**What you are asked to do**
Your answer should be each line of the entries that contains the word "post", copied in full.
Exercise data START
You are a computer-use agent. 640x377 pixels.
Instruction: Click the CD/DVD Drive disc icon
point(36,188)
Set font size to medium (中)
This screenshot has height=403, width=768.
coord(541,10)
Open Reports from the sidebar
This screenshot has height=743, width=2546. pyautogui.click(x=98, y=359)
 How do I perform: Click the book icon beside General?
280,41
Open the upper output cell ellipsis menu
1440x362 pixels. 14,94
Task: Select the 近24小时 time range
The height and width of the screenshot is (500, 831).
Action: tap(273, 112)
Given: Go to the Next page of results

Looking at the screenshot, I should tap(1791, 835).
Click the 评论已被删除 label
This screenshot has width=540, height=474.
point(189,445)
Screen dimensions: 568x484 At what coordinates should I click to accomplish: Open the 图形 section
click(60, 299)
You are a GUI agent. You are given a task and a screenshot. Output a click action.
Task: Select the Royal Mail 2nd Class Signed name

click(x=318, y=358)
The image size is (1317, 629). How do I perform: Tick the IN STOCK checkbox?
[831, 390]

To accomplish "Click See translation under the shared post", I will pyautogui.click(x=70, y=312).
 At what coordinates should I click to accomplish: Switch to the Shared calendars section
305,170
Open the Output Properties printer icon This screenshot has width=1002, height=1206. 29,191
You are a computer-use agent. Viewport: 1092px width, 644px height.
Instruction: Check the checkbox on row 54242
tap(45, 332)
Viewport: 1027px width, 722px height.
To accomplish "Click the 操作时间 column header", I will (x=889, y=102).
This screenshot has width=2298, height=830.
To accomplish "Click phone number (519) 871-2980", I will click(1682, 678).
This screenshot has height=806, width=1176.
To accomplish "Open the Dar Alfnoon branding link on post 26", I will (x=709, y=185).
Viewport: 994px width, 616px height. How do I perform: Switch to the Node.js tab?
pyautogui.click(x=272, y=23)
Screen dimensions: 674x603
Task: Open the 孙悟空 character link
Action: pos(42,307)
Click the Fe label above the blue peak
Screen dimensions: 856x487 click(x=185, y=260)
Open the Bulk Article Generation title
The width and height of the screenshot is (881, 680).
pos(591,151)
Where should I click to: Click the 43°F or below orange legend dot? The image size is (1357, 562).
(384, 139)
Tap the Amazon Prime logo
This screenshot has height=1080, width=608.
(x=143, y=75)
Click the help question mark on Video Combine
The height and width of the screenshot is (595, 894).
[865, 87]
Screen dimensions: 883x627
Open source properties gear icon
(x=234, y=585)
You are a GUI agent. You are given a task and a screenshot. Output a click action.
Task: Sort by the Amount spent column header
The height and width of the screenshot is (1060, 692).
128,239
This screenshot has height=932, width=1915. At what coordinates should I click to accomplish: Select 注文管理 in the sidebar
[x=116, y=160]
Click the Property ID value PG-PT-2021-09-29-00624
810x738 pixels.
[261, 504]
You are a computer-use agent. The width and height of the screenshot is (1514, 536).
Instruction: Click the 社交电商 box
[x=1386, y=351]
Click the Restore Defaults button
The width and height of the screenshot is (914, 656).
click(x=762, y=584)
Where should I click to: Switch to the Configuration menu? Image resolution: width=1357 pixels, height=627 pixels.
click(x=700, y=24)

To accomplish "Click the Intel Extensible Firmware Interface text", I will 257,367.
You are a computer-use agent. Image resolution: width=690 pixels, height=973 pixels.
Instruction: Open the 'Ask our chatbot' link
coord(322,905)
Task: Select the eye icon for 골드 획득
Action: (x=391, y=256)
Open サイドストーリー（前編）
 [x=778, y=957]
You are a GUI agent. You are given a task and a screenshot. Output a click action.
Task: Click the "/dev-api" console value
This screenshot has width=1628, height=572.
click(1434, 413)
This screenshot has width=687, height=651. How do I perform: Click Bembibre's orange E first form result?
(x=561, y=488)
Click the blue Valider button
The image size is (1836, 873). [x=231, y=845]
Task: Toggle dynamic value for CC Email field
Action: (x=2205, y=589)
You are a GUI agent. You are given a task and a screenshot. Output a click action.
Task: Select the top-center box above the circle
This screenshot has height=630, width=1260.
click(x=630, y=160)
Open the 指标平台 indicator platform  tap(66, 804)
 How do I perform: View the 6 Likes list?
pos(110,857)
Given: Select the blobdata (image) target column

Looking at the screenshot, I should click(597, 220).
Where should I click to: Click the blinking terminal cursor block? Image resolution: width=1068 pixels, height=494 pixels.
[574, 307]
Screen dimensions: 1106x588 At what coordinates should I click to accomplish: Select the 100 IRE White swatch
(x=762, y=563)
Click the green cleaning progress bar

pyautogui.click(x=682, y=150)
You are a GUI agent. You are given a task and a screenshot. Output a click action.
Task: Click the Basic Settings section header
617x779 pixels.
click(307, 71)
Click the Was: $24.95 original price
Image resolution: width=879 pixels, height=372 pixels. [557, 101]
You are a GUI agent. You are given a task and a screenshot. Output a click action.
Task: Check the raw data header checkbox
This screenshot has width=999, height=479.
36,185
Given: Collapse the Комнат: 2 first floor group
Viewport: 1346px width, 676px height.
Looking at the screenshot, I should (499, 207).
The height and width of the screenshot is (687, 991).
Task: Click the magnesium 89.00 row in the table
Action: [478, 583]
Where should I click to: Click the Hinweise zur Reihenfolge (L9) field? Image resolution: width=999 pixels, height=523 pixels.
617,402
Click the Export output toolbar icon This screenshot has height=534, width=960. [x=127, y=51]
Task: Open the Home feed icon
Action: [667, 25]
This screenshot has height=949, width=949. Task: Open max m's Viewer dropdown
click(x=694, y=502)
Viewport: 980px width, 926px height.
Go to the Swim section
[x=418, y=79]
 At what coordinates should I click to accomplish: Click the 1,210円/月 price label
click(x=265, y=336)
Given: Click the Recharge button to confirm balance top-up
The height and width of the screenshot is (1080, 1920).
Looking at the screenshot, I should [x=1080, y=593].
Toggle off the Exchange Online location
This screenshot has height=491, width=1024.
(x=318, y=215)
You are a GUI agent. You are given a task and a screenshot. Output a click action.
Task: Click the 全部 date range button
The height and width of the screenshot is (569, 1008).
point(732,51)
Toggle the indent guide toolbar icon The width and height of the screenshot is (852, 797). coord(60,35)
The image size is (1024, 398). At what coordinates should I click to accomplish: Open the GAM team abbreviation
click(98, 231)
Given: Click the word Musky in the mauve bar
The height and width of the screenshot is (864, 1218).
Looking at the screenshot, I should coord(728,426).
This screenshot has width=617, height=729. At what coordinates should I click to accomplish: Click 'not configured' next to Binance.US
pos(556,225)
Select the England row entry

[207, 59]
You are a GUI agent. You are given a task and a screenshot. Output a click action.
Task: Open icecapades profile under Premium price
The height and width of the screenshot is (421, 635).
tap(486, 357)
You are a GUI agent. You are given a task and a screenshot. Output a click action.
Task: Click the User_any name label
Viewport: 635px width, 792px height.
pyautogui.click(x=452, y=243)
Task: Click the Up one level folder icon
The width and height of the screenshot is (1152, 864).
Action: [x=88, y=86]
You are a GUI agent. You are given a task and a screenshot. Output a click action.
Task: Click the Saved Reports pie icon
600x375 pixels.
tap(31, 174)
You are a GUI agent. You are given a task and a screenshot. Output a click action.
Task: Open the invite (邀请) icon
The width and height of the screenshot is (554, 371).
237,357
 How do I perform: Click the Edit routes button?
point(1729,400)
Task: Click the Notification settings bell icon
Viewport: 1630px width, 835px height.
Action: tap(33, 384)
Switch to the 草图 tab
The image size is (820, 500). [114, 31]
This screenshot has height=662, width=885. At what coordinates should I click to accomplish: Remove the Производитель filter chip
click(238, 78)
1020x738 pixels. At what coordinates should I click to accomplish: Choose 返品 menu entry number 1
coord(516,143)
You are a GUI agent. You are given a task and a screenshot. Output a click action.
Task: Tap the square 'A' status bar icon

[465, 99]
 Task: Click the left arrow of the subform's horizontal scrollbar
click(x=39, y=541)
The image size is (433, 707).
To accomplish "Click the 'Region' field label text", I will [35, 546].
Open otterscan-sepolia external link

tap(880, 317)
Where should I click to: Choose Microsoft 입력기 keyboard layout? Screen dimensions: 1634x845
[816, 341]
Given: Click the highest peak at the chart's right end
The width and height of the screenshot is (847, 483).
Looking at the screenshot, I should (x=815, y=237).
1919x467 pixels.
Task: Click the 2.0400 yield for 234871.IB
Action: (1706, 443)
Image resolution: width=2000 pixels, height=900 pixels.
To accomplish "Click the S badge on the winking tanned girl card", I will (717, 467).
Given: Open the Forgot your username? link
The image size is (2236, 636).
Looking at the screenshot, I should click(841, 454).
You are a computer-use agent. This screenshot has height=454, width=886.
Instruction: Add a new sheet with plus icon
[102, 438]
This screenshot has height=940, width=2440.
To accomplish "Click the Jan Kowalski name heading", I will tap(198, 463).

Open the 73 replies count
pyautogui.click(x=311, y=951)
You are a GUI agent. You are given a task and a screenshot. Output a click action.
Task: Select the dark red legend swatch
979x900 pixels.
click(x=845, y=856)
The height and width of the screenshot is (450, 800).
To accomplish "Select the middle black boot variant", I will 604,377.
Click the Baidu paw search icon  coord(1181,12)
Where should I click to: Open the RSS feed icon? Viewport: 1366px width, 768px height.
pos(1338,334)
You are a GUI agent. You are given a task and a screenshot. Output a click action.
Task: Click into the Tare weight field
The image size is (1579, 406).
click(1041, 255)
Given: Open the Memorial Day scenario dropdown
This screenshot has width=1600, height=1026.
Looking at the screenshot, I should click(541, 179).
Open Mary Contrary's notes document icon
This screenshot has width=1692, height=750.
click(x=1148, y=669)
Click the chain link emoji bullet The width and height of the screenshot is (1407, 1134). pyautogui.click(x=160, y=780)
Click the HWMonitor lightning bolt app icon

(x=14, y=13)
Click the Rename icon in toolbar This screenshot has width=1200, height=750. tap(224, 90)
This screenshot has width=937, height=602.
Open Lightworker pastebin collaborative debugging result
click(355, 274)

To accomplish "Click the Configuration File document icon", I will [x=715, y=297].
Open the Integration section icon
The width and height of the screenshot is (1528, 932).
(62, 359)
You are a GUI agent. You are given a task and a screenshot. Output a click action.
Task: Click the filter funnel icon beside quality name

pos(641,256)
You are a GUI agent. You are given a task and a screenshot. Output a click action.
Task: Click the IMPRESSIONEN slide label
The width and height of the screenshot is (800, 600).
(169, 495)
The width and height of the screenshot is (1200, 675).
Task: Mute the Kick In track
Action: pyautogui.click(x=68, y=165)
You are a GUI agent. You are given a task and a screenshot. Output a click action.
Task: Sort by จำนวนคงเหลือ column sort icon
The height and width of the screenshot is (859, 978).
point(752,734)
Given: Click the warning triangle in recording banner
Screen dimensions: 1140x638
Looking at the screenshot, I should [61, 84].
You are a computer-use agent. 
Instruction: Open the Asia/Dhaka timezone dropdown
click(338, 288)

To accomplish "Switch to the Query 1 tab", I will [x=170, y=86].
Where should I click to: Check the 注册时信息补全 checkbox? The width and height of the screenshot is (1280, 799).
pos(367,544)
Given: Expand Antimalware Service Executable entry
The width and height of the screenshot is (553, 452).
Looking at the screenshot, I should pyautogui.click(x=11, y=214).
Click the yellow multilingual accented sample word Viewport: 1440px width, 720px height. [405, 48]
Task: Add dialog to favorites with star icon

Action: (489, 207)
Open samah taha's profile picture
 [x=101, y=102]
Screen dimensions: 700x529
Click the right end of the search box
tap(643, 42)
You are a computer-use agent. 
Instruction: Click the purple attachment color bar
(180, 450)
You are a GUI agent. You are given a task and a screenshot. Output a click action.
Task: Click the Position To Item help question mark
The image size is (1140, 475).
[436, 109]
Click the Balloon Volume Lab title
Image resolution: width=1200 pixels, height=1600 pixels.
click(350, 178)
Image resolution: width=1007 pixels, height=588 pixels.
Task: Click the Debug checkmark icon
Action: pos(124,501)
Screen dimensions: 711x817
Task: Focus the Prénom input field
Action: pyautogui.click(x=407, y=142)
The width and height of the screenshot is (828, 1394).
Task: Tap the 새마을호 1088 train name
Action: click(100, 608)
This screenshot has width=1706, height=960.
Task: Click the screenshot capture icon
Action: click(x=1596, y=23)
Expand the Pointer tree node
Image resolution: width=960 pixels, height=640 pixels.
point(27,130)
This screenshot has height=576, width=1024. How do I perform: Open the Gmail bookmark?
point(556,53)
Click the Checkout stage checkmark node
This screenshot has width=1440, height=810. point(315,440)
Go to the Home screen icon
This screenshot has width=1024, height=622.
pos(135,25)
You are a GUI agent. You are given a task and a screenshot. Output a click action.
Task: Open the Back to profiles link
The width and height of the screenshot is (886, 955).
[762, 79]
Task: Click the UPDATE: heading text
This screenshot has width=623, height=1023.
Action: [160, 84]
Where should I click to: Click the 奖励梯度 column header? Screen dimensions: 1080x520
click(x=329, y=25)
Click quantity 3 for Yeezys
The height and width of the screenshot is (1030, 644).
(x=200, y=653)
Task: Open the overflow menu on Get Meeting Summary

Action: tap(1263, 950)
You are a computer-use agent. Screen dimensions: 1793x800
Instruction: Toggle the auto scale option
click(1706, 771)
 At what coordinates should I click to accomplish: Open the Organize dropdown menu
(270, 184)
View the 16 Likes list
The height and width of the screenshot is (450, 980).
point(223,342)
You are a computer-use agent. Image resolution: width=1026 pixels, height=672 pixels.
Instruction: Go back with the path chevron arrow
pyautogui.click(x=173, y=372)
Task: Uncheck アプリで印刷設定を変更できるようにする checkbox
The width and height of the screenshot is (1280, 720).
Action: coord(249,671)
Exercise data END
**Exercise result**
To accomplish "Click See translation under the shared post", I will pyautogui.click(x=70, y=312).
To accomplish "Open the Dar Alfnoon branding link on post 26", I will (x=709, y=185).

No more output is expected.